The response must contain the complete data, printed exactly.

-------- Given data

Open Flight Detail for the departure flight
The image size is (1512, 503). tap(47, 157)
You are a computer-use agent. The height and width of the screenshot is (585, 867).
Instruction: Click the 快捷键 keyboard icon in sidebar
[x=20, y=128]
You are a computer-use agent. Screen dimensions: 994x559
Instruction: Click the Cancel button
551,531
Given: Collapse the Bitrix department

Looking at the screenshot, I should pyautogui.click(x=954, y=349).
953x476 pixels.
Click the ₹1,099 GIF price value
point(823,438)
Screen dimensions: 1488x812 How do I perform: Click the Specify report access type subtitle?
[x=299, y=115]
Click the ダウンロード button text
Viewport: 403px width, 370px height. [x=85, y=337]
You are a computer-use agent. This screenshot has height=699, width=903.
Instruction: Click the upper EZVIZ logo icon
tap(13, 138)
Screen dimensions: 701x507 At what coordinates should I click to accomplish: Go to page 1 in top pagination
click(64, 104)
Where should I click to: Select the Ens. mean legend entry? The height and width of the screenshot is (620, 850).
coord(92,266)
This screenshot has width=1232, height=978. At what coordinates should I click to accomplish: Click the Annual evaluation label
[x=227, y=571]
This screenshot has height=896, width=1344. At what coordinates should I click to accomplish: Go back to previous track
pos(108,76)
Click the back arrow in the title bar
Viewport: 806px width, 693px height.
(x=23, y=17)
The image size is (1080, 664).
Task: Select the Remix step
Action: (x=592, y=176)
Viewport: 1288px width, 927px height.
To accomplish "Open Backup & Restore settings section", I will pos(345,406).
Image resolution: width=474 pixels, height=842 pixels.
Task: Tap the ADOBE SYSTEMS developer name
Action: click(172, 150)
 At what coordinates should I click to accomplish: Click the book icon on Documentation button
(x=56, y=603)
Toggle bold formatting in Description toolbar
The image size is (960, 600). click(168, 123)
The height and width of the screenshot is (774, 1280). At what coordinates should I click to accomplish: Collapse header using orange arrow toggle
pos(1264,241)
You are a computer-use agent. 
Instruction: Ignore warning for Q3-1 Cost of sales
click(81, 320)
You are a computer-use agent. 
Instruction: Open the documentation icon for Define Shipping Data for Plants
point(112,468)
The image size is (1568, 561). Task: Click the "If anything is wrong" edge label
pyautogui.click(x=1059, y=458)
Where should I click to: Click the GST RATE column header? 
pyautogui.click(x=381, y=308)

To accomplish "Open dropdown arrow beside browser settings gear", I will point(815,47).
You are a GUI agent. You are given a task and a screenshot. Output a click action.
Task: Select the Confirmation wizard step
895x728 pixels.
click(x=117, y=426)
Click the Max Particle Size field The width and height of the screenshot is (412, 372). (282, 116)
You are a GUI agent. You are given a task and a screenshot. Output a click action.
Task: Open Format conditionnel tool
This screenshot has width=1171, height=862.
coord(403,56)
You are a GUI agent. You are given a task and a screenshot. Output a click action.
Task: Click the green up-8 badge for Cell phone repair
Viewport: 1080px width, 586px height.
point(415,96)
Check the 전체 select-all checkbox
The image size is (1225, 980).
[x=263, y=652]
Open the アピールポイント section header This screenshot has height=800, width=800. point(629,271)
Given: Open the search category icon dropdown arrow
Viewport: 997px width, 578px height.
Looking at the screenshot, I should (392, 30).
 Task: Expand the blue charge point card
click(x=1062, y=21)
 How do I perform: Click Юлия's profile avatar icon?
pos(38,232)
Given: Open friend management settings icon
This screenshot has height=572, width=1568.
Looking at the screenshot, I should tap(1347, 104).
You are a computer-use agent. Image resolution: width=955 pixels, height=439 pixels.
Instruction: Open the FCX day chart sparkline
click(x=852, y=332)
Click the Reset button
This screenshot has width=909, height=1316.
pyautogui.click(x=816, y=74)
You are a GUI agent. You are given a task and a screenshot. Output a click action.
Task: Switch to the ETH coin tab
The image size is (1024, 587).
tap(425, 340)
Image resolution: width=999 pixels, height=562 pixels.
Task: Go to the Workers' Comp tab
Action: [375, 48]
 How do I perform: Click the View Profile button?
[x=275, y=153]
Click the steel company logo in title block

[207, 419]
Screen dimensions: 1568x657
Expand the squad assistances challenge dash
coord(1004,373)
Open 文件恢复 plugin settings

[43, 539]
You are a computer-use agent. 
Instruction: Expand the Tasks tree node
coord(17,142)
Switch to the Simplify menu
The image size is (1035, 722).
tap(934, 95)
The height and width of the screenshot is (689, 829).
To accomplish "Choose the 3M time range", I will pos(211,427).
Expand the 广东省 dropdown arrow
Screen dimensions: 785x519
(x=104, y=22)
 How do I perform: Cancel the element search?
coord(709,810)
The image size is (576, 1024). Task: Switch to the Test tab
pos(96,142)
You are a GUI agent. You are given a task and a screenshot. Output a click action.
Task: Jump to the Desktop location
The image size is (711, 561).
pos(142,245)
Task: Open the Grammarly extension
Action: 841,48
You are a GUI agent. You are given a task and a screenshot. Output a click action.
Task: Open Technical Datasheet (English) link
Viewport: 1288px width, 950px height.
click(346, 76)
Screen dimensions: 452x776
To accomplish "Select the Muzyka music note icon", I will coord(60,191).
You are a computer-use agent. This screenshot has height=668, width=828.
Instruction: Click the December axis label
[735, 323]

----------------

Task solution:
Open Flight Detail for the departure flight
The image size is (1512, 503). tap(47, 157)
You are a computer-use agent. The height and width of the screenshot is (585, 867).
Instruction: Click the 快捷键 keyboard icon in sidebar
[x=20, y=128]
You are a computer-use agent. Screen dimensions: 994x559
Instruction: Click the Cancel button
551,531
Given: Collapse the Bitrix department

Looking at the screenshot, I should pyautogui.click(x=954, y=349).
953x476 pixels.
Click the ₹1,099 GIF price value
point(823,438)
Screen dimensions: 1488x812 How do I perform: Click the Specify report access type subtitle?
[x=299, y=115]
Click the ダウンロード button text
Viewport: 403px width, 370px height. [x=85, y=337]
You are a computer-use agent. This screenshot has height=699, width=903.
Instruction: Click the upper EZVIZ logo icon
tap(13, 138)
Screen dimensions: 701x507 At what coordinates should I click to accomplish: Go to page 1 in top pagination
click(64, 104)
Where should I click to: Select the Ens. mean legend entry? The height and width of the screenshot is (620, 850).
coord(92,266)
This screenshot has width=1232, height=978. At what coordinates should I click to accomplish: Click the Annual evaluation label
[x=227, y=571]
This screenshot has height=896, width=1344. At what coordinates should I click to accomplish: Go back to previous track
pos(108,76)
Click the back arrow in the title bar
Viewport: 806px width, 693px height.
(x=23, y=17)
The image size is (1080, 664).
Task: Select the Remix step
Action: (x=592, y=176)
Viewport: 1288px width, 927px height.
To accomplish "Open Backup & Restore settings section", I will pos(345,406).
Image resolution: width=474 pixels, height=842 pixels.
Task: Tap the ADOBE SYSTEMS developer name
Action: click(172, 150)
 At what coordinates should I click to accomplish: Click the book icon on Documentation button
(x=56, y=603)
Toggle bold formatting in Description toolbar
The image size is (960, 600). click(168, 123)
The height and width of the screenshot is (774, 1280). At what coordinates should I click to accomplish: Collapse header using orange arrow toggle
pos(1264,241)
You are a computer-use agent. 
Instruction: Ignore warning for Q3-1 Cost of sales
click(81, 320)
You are a computer-use agent. 
Instruction: Open the documentation icon for Define Shipping Data for Plants
point(112,468)
The image size is (1568, 561). Task: Click the "If anything is wrong" edge label
pyautogui.click(x=1059, y=458)
Where should I click to: Click the GST RATE column header? 
pyautogui.click(x=381, y=308)

To accomplish "Open dropdown arrow beside browser settings gear", I will point(815,47).
You are a GUI agent. You are given a task and a screenshot. Output a click action.
Task: Select the Confirmation wizard step
895x728 pixels.
click(x=117, y=426)
Click the Max Particle Size field The width and height of the screenshot is (412, 372). (282, 116)
You are a GUI agent. You are given a task and a screenshot. Output a click action.
Task: Open Format conditionnel tool
This screenshot has width=1171, height=862.
coord(403,56)
You are a GUI agent. You are given a task and a screenshot. Output a click action.
Task: Click the green up-8 badge for Cell phone repair
Viewport: 1080px width, 586px height.
point(415,96)
Check the 전체 select-all checkbox
The image size is (1225, 980).
[x=263, y=652]
Open the アピールポイント section header This screenshot has height=800, width=800. point(629,271)
Given: Open the search category icon dropdown arrow
Viewport: 997px width, 578px height.
Looking at the screenshot, I should (392, 30).
 Task: Expand the blue charge point card
click(x=1062, y=21)
 How do I perform: Click Юлия's profile avatar icon?
pos(38,232)
Given: Open friend management settings icon
This screenshot has height=572, width=1568.
Looking at the screenshot, I should tap(1347, 104).
You are a computer-use agent. Image resolution: width=955 pixels, height=439 pixels.
Instruction: Open the FCX day chart sparkline
click(x=852, y=332)
Click the Reset button
This screenshot has width=909, height=1316.
pyautogui.click(x=816, y=74)
You are a GUI agent. You are given a task and a screenshot. Output a click action.
Task: Switch to the ETH coin tab
The image size is (1024, 587).
tap(425, 340)
Image resolution: width=999 pixels, height=562 pixels.
Task: Go to the Workers' Comp tab
Action: [375, 48]
 How do I perform: Click the View Profile button?
[x=275, y=153]
Click the steel company logo in title block

[207, 419]
Screen dimensions: 1568x657
Expand the squad assistances challenge dash
coord(1004,373)
Open 文件恢复 plugin settings

[43, 539]
You are a computer-use agent. 
Instruction: Expand the Tasks tree node
coord(17,142)
Switch to the Simplify menu
The image size is (1035, 722).
tap(934, 95)
The height and width of the screenshot is (689, 829).
To accomplish "Choose the 3M time range", I will pos(211,427).
Expand the 广东省 dropdown arrow
Screen dimensions: 785x519
(x=104, y=22)
 How do I perform: Cancel the element search?
coord(709,810)
The image size is (576, 1024). Task: Switch to the Test tab
pos(96,142)
You are a GUI agent. You are given a task and a screenshot. Output a click action.
Task: Jump to the Desktop location
The image size is (711, 561).
pos(142,245)
Task: Open the Grammarly extension
Action: 841,48
You are a GUI agent. You are given a task and a screenshot. Output a click action.
Task: Open Technical Datasheet (English) link
Viewport: 1288px width, 950px height.
click(346, 76)
Screen dimensions: 452x776
To accomplish "Select the Muzyka music note icon", I will coord(60,191).
You are a computer-use agent. This screenshot has height=668, width=828.
Instruction: Click the December axis label
[735, 323]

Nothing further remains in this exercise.